Getting married or divorced may change the wait time for a green card for some Illinois people. This was the case for one man whose mother, a U.S. citizen from the Philippines, had filed an immigrant petition for him in 2005 when he was unmarried. As the unmarried adult child of a citizen, this placed him the category “First Preference”.
Five years later, the man married. He then slipped down into the category of “Third Preference“, which has a much longer wait time. This is the category for the married adult child of a U.S. citizen. However, several years later, the man’s wife filed for divorce.
Once the divorce is final, the man can show a valid divorce decree to U.S. Citizenship and Immigration Services and will be restored to “First Preference”. He should then be able to apply for a green card immediately since per a May 2019 visa bulletin, petitions filed on or before May 15, 2007, are in process. He would have a much longer wait if he remained “Third Preference” since the agency is only up to petitions filed on October 8, 1996, or earlier.

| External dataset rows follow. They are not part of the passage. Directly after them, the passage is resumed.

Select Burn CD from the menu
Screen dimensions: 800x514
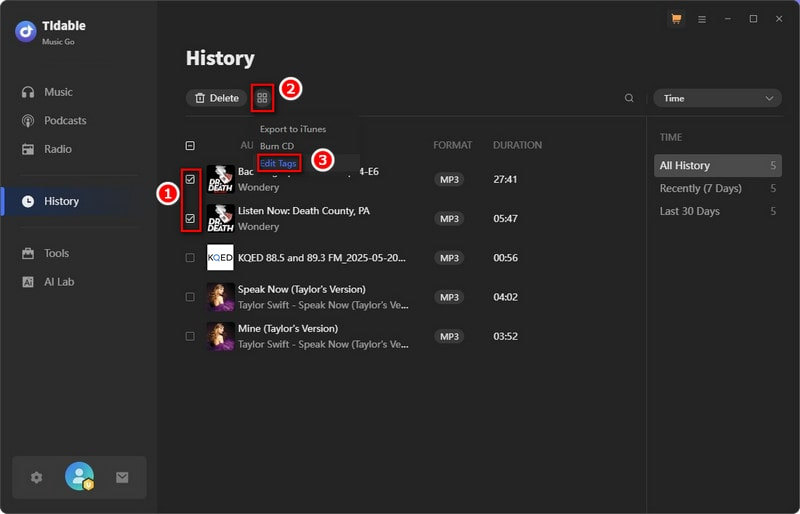(277, 146)
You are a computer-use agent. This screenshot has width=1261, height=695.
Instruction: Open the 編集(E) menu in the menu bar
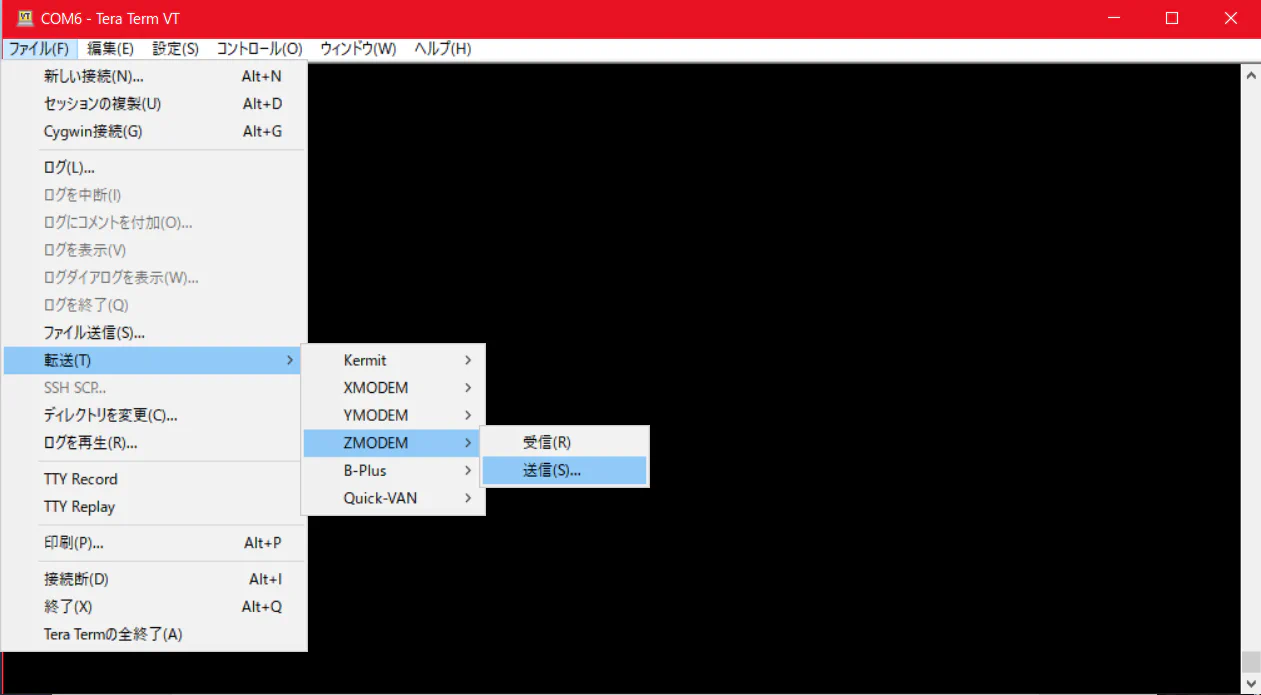point(110,49)
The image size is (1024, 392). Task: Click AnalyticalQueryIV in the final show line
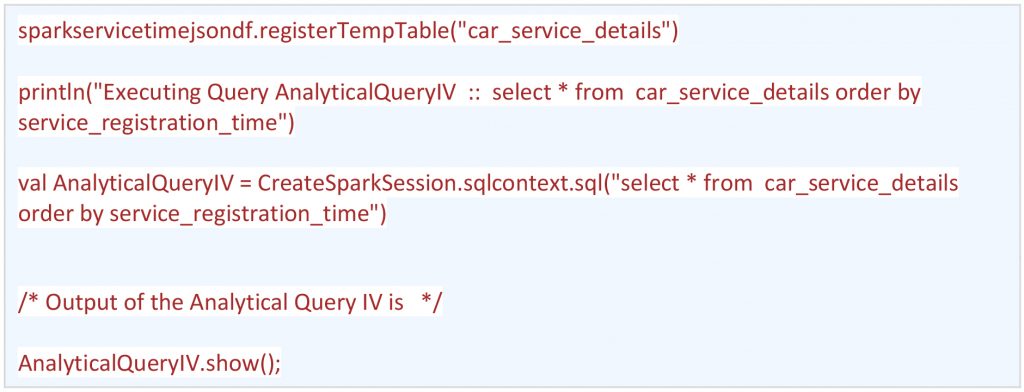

As this case demonstrates, some family statuses are more advantageous than others when it comes to obtaining a green card. As a result, people who are waiting on green card eligibility may want to stay abreast of processing times and may change their plans based on those times. For example, a person who is about to become eligible as the adult child of a citizen might want to postpone marriage. An attorney may be able to advise regarding this and other elements of applying for a green card or obtaining citizenship. The complexities of immigration law and its fast-changing nature may make it difficult for some people to navigate without legal advice.